# I saw Max McLean! I'll never wash my eyes!



## BobVigneault (Nov 21, 2008)

I have to brag a bit about the wonderful date my wife and I had last Saturday.

I got tickets for my wife and I to see Max McLean in The Screwtape Letters at the Mercury Theater in Chicago. We got to the theater about 2 and a half hours early which left us plenty of time for eating.
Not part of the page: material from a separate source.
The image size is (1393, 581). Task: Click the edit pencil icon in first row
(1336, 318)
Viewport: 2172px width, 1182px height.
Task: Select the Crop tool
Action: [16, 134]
The Mercury Theater is actually connected to Cullen's Pub which is a beautiful Irish pub with marvelous food but a bit loud. After we were seated amidst the noisy crowd and football blairing TVs, I saw there there was another bar room with tables between the one we were in and the theater. (The ticket window for the theater was actually in this much quieter bar room.)

I asked to move to the quiet room - it was just the two of us. I ordered the Meat Loaf (remember it's a fine Irish pub) and my wife got the fish and chips. The food was marvelous, some of the best I've had. We were discussing the kids and the program and my wife said, "Do you think we'll get to meet him?" I shrugged.

A minute later, Teresa looked to her right and said, "Oh my, Mr. McLean!!!" There he was looking at us. He walked over to the table and I jumped to my feet and told him what an honor it was to meet him. We shook hands and had a short visit about our families and the fine food. He said he had come in early to relax before the play. We wished blessings on one another and he went into the theater.

The show was tremendous. We sat in the 4th row. Any closer and he would have been spitting on us. Pretty intimate. It was the perfect date and quite a thrill.

If you get an opportunity to see the show, I highly recommend it.


----------



## Blue Tick (Nov 21, 2008)

Top of the morin' to ya!

Cool story Bob!


----------



## he beholds (Nov 21, 2008)

That is soooooooooooooooo cool! Do you have him reading the whole Bible, by any chance? I have a CD of him reading Romans, and I liked it a lot. I just asked my husband last night for the whole Bible on CD for festivus. 

I've never heard of him making this a play, though. Is it just in Chi-town?


----------



## BobVigneault (Nov 21, 2008)

I have him on DVD performing the Gospel of Mark and Genesis. I listen online when I want to hear him read the Bible.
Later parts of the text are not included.